Darby Allin/Orange Cassidy vs. Butcher/Blade

MD: Look, I thought about not covering this because we're not supposed to see it and all, but we spend half of our time watching things we're not supposed to see between handheld footage and the entire 30 year output of pro wrestling in France. He may not like it, may not prefer it, but if anyone's going to understand it, it's a former tape trader. So there was a houseshow and someone went and fancammed it for us and you can probably find it on your own. And we thank that kind soul for his efforts. 

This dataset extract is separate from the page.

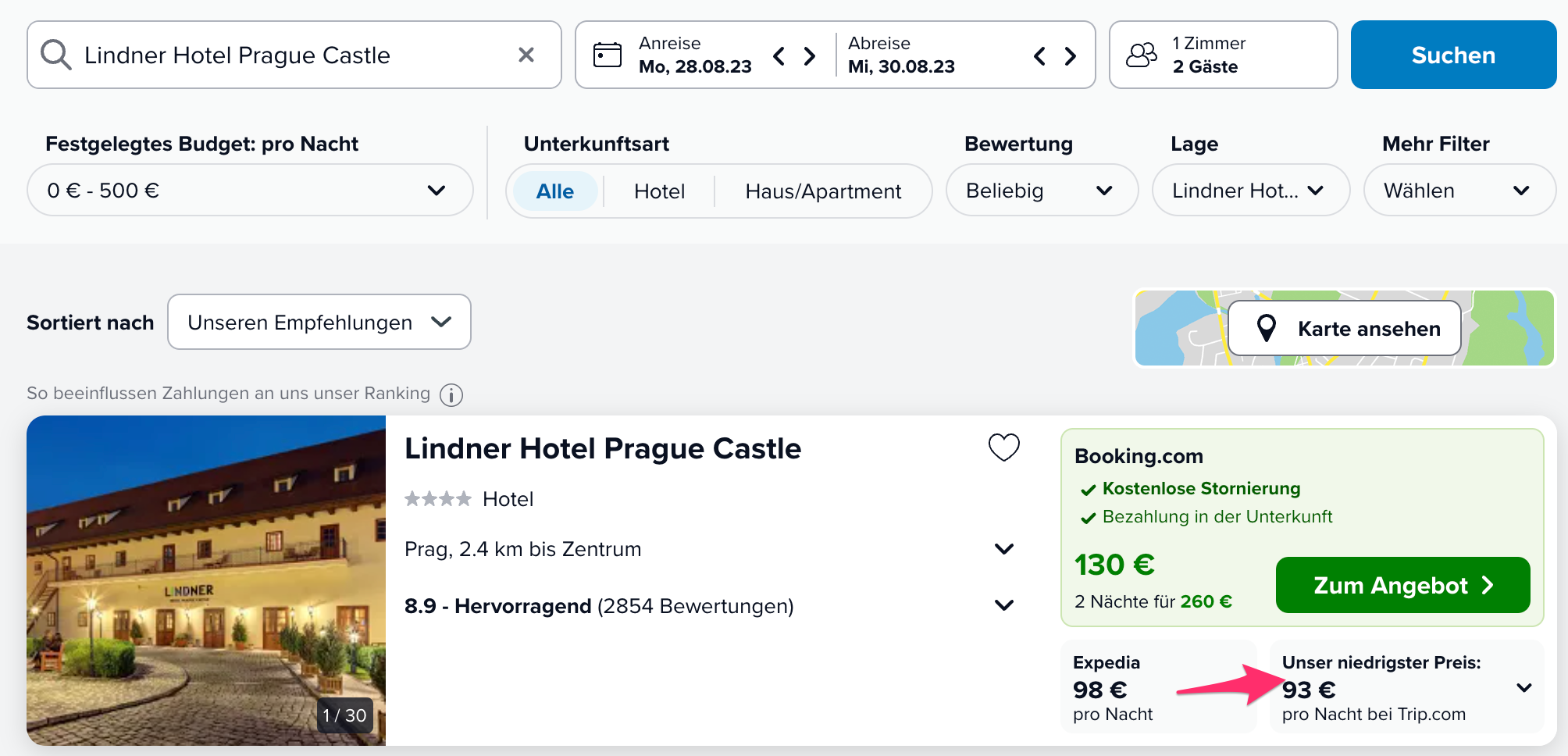Image resolution: width=1568 pixels, height=756 pixels.
Task: Open the calendar icon for Anreise
Action: (608, 55)
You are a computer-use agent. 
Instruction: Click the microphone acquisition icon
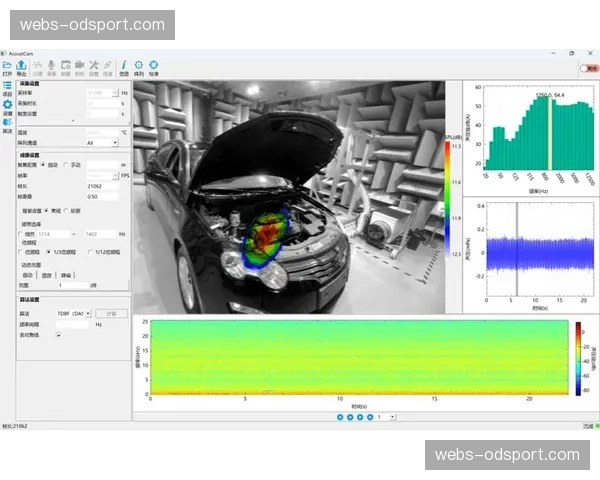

AEW is all about unique and interesting match ups. It's about things that a crowd knows they're going to see and no one else will get to see. You skip out on a house show and you never know what you're going to miss. That's the idea. Here, it's Cassidy and Darby teaming. They've been in some multi man matches before but had never teamed. Honestly, part of me just wants them to run with the idea you'll be seeing unique interactions and run house shows with the Deadly Draw/Lethal Lottery gimmick. This served more of a purpose though. Britt got to try out being a babyface in a low pressure environment. Anna got another match under her belt. Pillman, Jr. got to sit under Jarrett's learning tree. Hook was able to work from underneath against Ethan Page without worrying about keeping him perfectly protected. They dusted Pat Buck off for a unique crowd moment. 

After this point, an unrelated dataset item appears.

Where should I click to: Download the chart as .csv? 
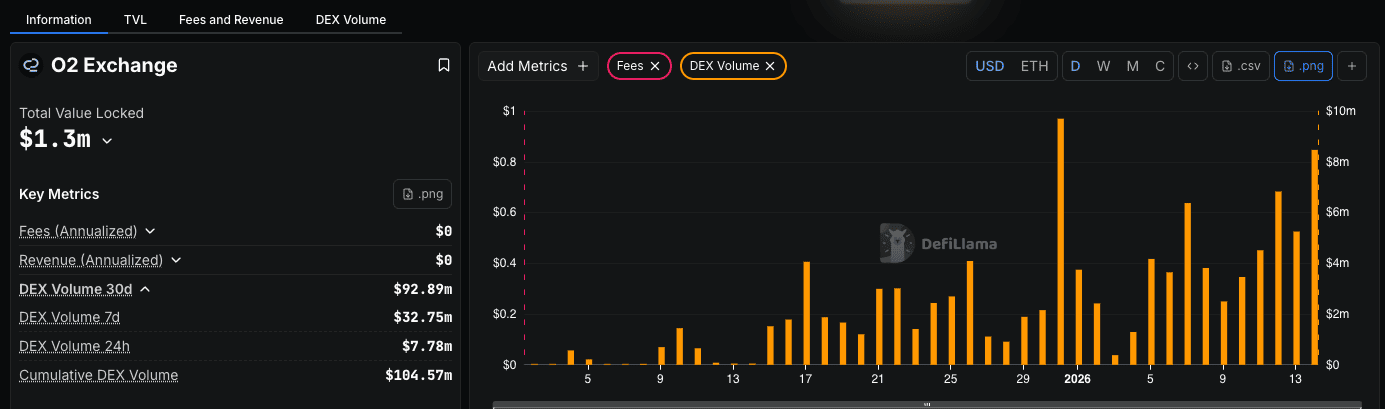tap(1240, 66)
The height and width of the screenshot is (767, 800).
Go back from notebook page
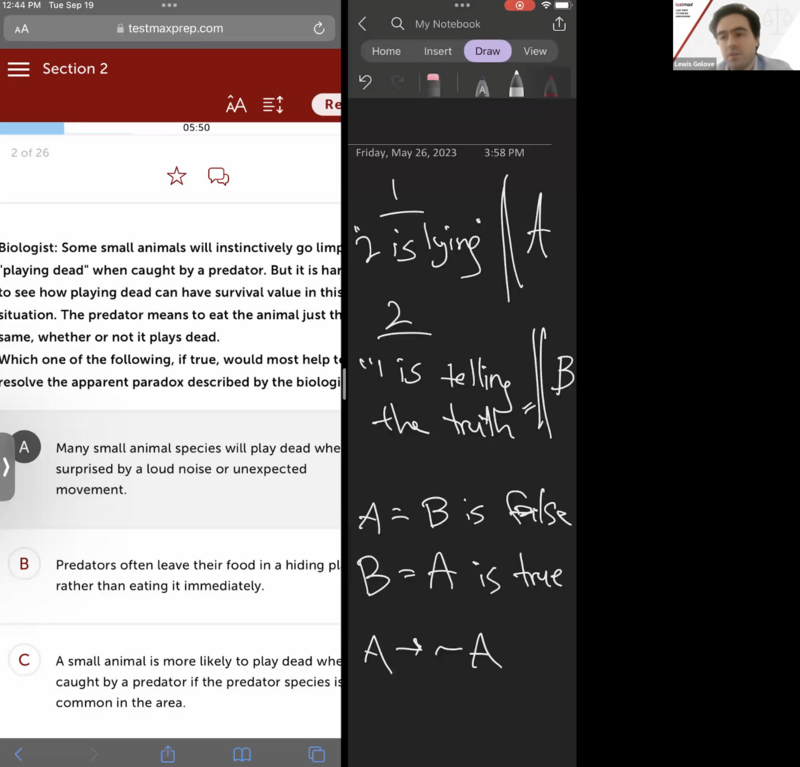(x=363, y=24)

And yeah, Cassidy and Darby got to team. It definitely hit the marks you'd want. Blade's an ideal Cassidy opponent since he's going to seethe at the antics. That's your shine, building to Darby doing running coffin splashes in the corner while Cassidy pinwheeled and got closer and closer. Darby just accepted it and leaned into it. Why not? And just as ideal was Butcher and Darby working together, where Butch was able to catch him off a spring back leap and takeover with massive power moves while Darby writhed and sold. The craziest bit here was when he just maneuvered him all over the place with a Texas Cloverleaf; unreal visuals. They made Darby work and work for the hot tag and then Cassidy brought it back down to tepid and they had a pretty active finishing stretch leading to a mousetrap finish. Post match, Butcher and Blade took some more licks and Darby celebrated with a kid which again, is one of those great moments people in that crowd would remember later and that kid will remember forever. There was a moment during the face-in-peril where Cassidy drew the ref away and was maybe just a little too animated for who he was (it let Blade use a chair), but otherwise, this was a pretty ideal house show tag.